_Exercise brief_: From the line that includes "How do I perform: Open" to the closing line of the data, please transcribe every line exactly and add nothing.
******
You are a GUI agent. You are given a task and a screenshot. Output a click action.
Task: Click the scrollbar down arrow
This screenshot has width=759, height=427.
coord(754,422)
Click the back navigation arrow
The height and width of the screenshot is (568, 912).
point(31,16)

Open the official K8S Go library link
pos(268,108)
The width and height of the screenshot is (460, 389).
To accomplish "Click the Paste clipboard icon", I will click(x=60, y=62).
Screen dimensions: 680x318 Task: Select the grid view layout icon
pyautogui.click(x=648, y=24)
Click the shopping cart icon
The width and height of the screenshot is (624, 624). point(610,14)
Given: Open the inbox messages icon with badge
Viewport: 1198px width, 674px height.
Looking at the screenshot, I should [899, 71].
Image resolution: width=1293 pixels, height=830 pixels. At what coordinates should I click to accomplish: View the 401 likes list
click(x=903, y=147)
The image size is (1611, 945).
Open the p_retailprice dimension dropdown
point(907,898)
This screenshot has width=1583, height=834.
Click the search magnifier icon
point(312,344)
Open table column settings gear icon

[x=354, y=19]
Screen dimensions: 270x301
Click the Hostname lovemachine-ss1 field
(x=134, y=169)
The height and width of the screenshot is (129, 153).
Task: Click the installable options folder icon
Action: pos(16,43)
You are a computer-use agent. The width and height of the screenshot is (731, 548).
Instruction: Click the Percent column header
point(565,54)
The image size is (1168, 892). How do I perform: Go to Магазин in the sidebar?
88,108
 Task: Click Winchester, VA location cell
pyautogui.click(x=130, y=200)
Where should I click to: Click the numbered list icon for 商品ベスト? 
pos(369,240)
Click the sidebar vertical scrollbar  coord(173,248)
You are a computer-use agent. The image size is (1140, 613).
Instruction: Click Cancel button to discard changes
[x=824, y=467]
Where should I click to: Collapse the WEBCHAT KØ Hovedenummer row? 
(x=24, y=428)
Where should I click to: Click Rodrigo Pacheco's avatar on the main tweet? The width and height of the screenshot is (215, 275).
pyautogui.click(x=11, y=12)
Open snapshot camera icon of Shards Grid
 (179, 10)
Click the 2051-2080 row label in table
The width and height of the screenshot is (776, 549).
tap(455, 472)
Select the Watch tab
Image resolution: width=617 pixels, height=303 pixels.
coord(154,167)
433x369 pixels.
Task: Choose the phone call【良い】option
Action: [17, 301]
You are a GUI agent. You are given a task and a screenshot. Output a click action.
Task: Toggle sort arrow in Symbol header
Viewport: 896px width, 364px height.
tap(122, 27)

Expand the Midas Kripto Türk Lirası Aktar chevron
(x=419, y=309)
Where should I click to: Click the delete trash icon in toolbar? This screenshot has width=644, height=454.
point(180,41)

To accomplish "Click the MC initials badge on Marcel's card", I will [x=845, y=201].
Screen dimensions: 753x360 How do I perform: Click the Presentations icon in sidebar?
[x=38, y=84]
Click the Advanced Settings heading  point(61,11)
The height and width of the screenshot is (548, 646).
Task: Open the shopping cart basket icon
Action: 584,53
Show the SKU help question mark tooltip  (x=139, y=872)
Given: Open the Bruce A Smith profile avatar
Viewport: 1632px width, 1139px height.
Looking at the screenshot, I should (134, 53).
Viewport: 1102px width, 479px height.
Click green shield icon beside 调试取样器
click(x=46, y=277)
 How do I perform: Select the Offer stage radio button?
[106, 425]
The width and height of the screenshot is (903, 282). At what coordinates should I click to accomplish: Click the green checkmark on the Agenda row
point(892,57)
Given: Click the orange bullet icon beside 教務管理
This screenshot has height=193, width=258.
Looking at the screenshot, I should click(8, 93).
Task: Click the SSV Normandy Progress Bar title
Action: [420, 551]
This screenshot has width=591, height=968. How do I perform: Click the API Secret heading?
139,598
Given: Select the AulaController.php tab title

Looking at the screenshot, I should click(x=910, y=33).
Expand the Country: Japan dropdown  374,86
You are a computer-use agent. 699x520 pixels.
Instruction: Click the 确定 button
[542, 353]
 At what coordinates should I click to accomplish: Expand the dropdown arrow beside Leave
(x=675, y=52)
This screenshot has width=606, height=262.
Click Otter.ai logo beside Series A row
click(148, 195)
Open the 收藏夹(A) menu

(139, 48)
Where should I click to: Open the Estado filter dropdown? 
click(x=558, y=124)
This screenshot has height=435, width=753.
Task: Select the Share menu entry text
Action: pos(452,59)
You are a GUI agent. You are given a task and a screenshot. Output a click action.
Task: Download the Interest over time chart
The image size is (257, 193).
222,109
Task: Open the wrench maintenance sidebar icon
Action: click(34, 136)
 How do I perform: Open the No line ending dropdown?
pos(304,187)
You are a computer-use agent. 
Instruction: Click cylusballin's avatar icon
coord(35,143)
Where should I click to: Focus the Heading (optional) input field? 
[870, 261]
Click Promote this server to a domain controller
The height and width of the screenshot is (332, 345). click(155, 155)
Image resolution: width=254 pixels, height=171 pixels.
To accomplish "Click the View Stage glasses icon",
******
_Solution to this task_:
 How do I perform: Open the No line ending dropdown?
pos(304,187)
You are a computer-use agent. 
Instruction: Click cylusballin's avatar icon
coord(35,143)
Where should I click to: Focus the Heading (optional) input field? 
[870, 261]
Click Promote this server to a domain controller
The height and width of the screenshot is (332, 345). click(155, 155)
Image resolution: width=254 pixels, height=171 pixels.
To accomplish "Click the View Stage glasses icon",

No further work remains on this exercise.